▶ [Text shown]
>>

Since you’re reading this, you probably have some notion, however small, as to what lean strategies are, but you might be struggling with implementing them into your workplace for the first time. For others, you might be seeking a lean-based solution to a specific problem you’re noticing in your place of work. Whatever your case, I’ve compiled a list below of some of the most effective lean strategies for common workplace struggles. For each listing, I’ve started with a frequent problem you might be facing or faced with in the future, and then given suggestions for solution systems based in lean ideology. I hope you find the answer you’re looking for!
1. “Organization of my workplace or materials is making it difficult to achieve maximum efficiency.”
Many businesses find themselves falling quickly “behind the eight ball” when the need to keep a work floor running in order to meet demand is at odds with the reality that the reorganization of said work floor could make the business vastly more efficient in the long term. A classic example is the layout of a production factory. Many factories have been around for decades, and have the usual linear layout in which an item is passed from one stage to another; it enters the assembly process at one end of a warehouse and leaves out of another. As you may have realized, this can become highly inefficient when an item needs to go back to an earlier phase, or when the end of the assembly line isn’t where you actually package or load products anymore. What you get is a lot of wasted time, effort, and risk of safety as workers have to transport goods unnecessarily.
The lean solution to this problem was developed as early as over half a century ago by Toyota, and involves creating a U-shaped assembly line in which products begin and finish near each other (the ends of the U). In this way, moving between processes is easy and walking/transporting is minimized. Even if a product is defective or needs to be completely re-run through a process, the spot it needs to start in is right next to the one it ended at.
In other cases, general organization might be causing you problems. Using clear labeling systems, floor tape to outline areas, and similar systems can help to make sure that products, pallets, materials, tools, packaging, and any other objects cluttering your workspace are removed. Clearing up a space not only makes it more efficient, but safer for workers as well.
2. “Organizational Projects Are Too Large of an Interruption to Workflow”
Whether you’re just clearing out a storage closet or re-arranging your entire assembly line, it usually just isn’t going to be practical to lose days of work (or even hours, if it can be avoided). As touched on in the last section, however, you don’t want to be sacrificing your long term potential for fear of short term setbacks. So what can you do? Lean ideology offers up ways to break down and organize individual projects to make them more efficient.
One of the most common ways to do this is through the 5S’, which are Sort, Set in order, Shine, Standardize, and Sustain. When sorting, you’re going to take all of the pieces of your organizational project and put them into bins or piles based on how necessary they are and how often they are used. Then you’re going to set the objects in order, replacing the things you’re keeping or using in logical places that keep them easy to get to and find. Shine is when you clean out your new space completely, dust things down, wash things that need washing, etc. in order to establish a new, clean workplace deserving of staying organized. Standardize means making this kind of organization or system standard to your procedures. Sustain, often thought of as the most difficult of the 5S’, refers to keeping the area organized and easily operable as time goes on.
3. “I’ve got too much waste/inventory!”

<<

▶ [Information given]
>>

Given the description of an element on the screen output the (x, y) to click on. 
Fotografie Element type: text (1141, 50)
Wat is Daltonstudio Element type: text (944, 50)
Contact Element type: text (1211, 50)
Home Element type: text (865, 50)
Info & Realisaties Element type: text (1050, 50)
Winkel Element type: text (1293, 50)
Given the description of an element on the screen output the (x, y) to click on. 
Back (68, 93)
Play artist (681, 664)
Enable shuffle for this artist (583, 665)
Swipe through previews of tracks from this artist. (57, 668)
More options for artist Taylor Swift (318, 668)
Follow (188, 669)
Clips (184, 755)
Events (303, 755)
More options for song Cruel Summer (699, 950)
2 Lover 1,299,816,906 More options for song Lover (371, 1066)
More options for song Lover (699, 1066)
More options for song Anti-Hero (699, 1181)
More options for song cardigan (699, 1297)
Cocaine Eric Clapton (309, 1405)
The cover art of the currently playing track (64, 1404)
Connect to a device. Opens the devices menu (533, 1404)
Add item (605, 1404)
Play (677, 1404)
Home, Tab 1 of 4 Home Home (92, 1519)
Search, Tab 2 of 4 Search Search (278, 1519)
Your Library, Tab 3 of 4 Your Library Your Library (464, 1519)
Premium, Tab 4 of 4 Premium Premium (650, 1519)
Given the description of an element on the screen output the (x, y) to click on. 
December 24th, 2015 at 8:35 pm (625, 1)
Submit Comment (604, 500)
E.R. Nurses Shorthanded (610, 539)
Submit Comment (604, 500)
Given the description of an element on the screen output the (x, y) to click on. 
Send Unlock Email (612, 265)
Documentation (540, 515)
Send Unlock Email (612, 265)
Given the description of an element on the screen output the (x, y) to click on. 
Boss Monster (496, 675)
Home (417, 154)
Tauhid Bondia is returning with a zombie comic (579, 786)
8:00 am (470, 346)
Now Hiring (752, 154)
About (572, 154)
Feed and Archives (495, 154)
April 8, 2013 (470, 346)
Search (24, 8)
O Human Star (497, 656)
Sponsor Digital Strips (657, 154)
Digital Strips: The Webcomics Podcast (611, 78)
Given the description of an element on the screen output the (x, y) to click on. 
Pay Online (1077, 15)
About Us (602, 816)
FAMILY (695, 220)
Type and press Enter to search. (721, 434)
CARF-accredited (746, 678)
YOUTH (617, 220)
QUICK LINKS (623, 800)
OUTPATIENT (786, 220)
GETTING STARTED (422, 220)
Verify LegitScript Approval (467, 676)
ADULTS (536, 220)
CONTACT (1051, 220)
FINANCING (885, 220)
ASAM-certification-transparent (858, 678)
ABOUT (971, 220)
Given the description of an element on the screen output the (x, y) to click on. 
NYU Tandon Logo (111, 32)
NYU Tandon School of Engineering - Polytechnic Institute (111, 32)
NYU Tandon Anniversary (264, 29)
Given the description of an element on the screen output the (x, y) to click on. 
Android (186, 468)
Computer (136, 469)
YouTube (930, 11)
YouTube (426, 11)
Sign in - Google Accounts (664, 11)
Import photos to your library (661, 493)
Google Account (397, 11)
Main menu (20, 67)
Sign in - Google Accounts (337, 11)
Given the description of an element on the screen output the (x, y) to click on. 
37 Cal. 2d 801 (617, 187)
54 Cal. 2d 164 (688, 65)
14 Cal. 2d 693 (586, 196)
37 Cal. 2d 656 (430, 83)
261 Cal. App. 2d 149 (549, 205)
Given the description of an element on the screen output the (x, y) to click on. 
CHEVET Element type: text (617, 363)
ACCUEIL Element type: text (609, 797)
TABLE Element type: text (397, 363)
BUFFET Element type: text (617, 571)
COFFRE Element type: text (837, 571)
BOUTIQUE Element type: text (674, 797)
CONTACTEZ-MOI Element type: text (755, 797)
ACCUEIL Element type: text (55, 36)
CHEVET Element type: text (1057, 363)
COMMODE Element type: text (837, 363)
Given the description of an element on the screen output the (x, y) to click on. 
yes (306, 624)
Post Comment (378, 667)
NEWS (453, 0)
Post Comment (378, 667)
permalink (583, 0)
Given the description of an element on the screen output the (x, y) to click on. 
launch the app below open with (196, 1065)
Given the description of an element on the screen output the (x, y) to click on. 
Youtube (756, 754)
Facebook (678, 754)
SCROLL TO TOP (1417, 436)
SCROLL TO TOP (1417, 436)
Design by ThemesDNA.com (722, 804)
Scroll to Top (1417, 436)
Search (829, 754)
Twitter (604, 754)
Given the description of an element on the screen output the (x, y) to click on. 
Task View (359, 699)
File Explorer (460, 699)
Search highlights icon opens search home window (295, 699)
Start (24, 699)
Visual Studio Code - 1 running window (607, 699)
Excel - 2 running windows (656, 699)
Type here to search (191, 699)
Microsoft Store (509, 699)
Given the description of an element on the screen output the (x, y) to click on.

<<

▶ [Brief 1]
Using the text on lean strategies, decide whether each statement agrees with it. Answer yes or no for each and quote the words from the text that decide it.
(a) Toyota came up with the U-shaped assembly line more than fifty years ago.
(b) Shine is often thought of as the hardest of the 5S'.
(c) In a U-shaped assembly line, products start and finish far apart from each other.
▶ [Brief 2] Reproduce word for word the part of the text on lean strategies starting at "Many businesses find" and ending at "transport goods unnecessarily.".

▶ [Task output 1]
(a) Yes: "The lean solution to this problem was developed as early as over half a century ago by Toyota, and involves creating a U-shaped assembly line"
(b) No: "Sustain, often thought of as the most difficult of the 5S’"
(c) No: "products begin and finish near each other (the ends of the U)"

▶ [Task output 2]
Many businesses find themselves falling quickly “behind the eight ball” when the need to keep a work floor running in order to meet demand is at odds with the reality that the reorganization of said work floor could make the business vastly more efficient in the long term. A classic example is the layout of a production factory. Many factories have been around for decades, and have the usual linear layout in which an item is passed from one stage to another; it enters the assembly process at one end of a warehouse and leaves out of another. As you may have realized, this can become highly inefficient when an item needs to go back to an earlier phase, or when the end of the assembly line isn’t where you actually package or load products anymore. What you get is a lot of wasted time, effort, and risk of safety as workers have to transport goods unnecessarily.